Mr Day recommends buying a known brand that is approved by your municipality.

“If someone knocks on the door trying to sell you a filter, stay away from them. Go to a company that has a trade licence.”

Carbon filter systems, the most commonly used in the UAE, can range in effectiveness. The best ones remove chlorine and a wide range of contaminants such as lead, mercury and asbestos.

Most models filter water in a smaller tap in the kitchen sink, rather than at the mains. But whole-house models that treat the water at the mains are also available.

Ms Abella says water filters can be taken with you when you move, so the initial cost is worth it.

“My basic Dh950 Liquid of Life filter has been with me for six years, and I took it from my old apartment to my current villa,” she says.

“Every year I have to change the carbon filter inside, which is Dh500. I used to spend Dh2,000 to Dh3,000 a year on bottled water, so I’m definitely saving money.”

Mr Day highlights the importance of keeping up the filter maintenance.

“You have to be conscious of the fact that if you put a filter in a supply line and don’t maintain it, it’s basically a dirty sponge,” he says.

“I’ve seen many water coolers, particularly roadside ones for passers-by, which were installed with good intentions but the owner doesn’t change the filter. The water is contaminated, having passed through a filter that’s green with mold.”

There are also pitchers, such as German company Brita’s water filter jugs, which use activated carbon produced by coconut shells and ion-exchanged resin to filter the water (Dh166, plus Dh154 for a year’s supply of six filters).

Brita claims that their filters remove 99 per cent of chlorine and heavy metals such as lead and copper.

Dubai resident John Taylor says using a Brita pitcher suits his lifestyle.

“As there’s only me in my flat and I don’t drink too much water, I don’t have to constantly keep refilling the pitcher,” says Mr Taylor, an American. “But I can see how it wouldn’t suit a large family so well.

“I like that I can actually see the water being filtered. And it’s convenient, there’s no complicated set-up.”

Zubair Safdar, who was head of procurements and contracts in a desalination plant has used a ceramic water filter by Doulton for the past 10 years.

“There are other brands available but we have not had any problems using this filter. We use it for all our drinking and cooking water,” he says.

“The piped water in Abu Dhabi is very good and this type of filter ensures any impurities that the water tank, pipes, et cetera, is filtered in the natural way.

“The filter system costs about Dh300 and the ceramic candles that can be cleaned or replaced cost Dh30.”
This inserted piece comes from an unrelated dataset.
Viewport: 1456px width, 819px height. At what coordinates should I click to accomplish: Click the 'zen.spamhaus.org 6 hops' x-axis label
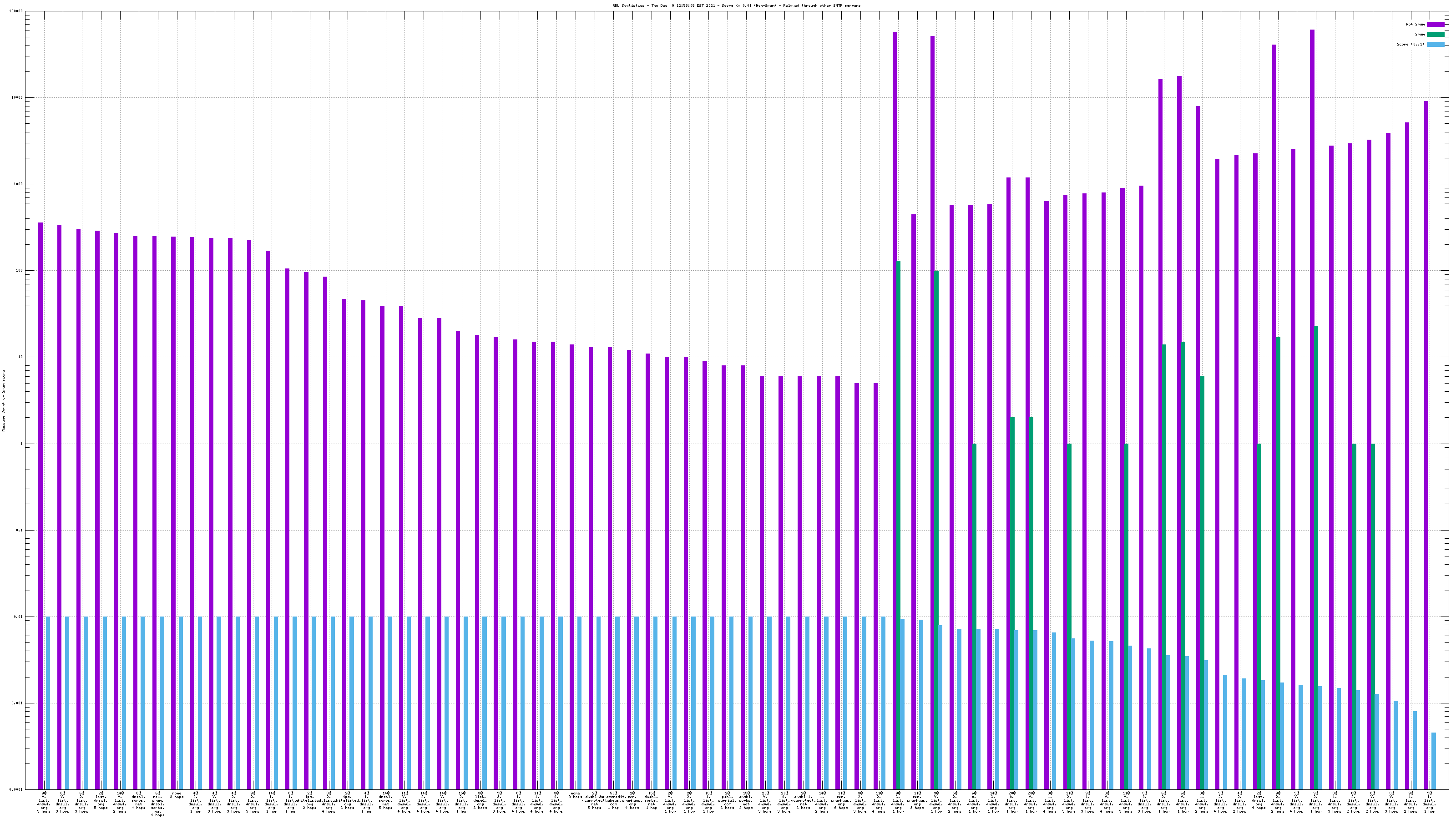point(841,800)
For homeowners, Ms Abella recommends the Quooker, a high-end Dutch brand that provides a tap which immediately dispenses filtered boiling and chilled water – still or sparkling.

“We offer boiling water directly from the tap, so you are 100 per cent sure that the water is sterilised,” says Louise Thygesen, a managing partner. It costs Dh5,590, plus Dh950 for the filter and Dh600 for installation.
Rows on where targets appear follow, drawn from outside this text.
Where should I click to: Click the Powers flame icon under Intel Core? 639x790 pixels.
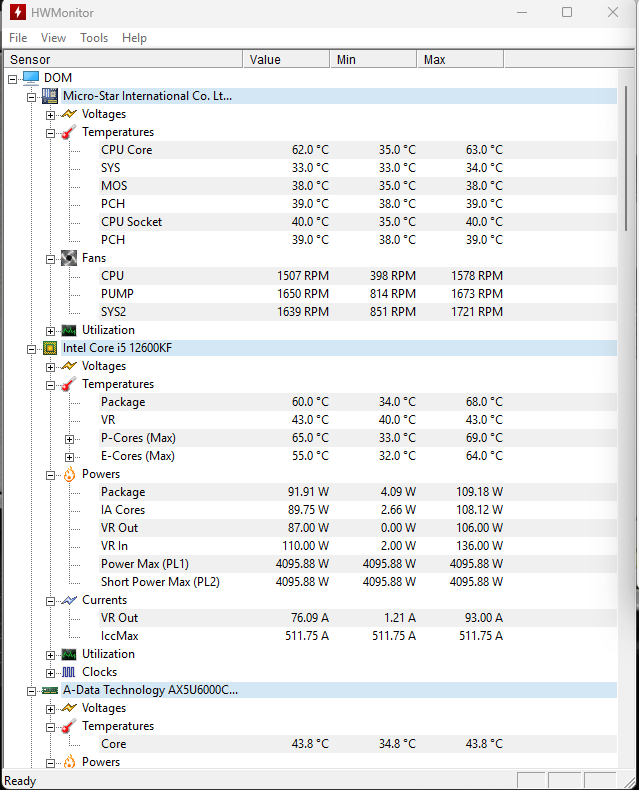click(x=69, y=474)
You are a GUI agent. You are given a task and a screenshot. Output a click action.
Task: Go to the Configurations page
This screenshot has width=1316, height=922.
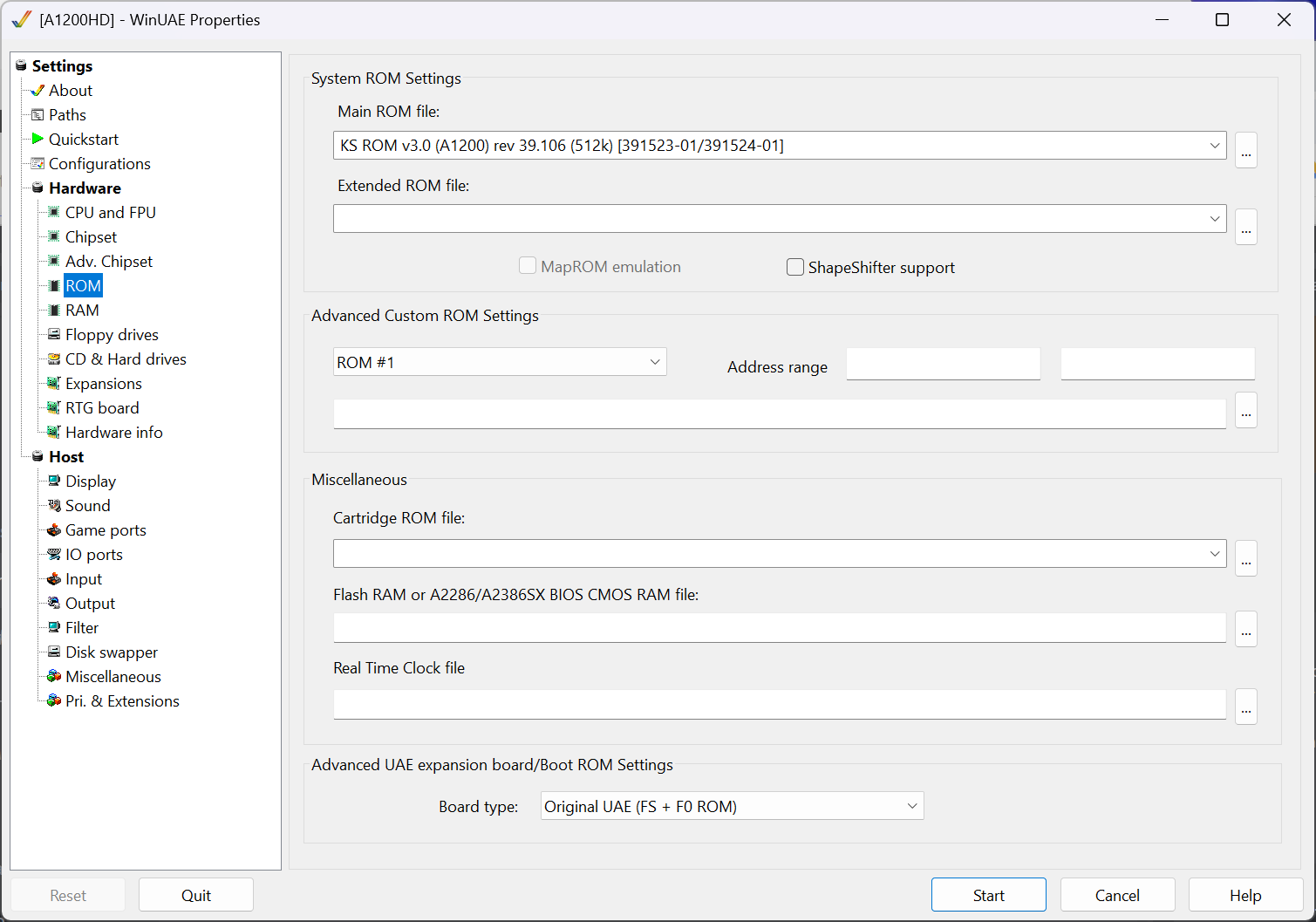point(99,163)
Zip Water Middle East provides a similar water filtering service.

Another type of water filter at the top of the range is the Dh15,000 Kangen Water, from the Japanese company Enagic, which filters your water and produces ionised alkaline and acidic water through electrolysis.

They are said to hold a wide range of health benefits. Bill Gates and Donald Trump use it.

A cheaper alternative without the “healing” properties is a reverse-osmosis water filter that fits on to your tap and can be installed yourself.

British Abu Dhabi resident Andrew Rathbone uses a six-stage reverse osmosis filter by Pure Water Products, which cost Dh450. He also tests his water regularly to make sure the filter is working.

“It’s by far a much better drinking quality,” he says. “When I test the water and compare it with the reading from a reputable French mineral water brand, my readings are lower.”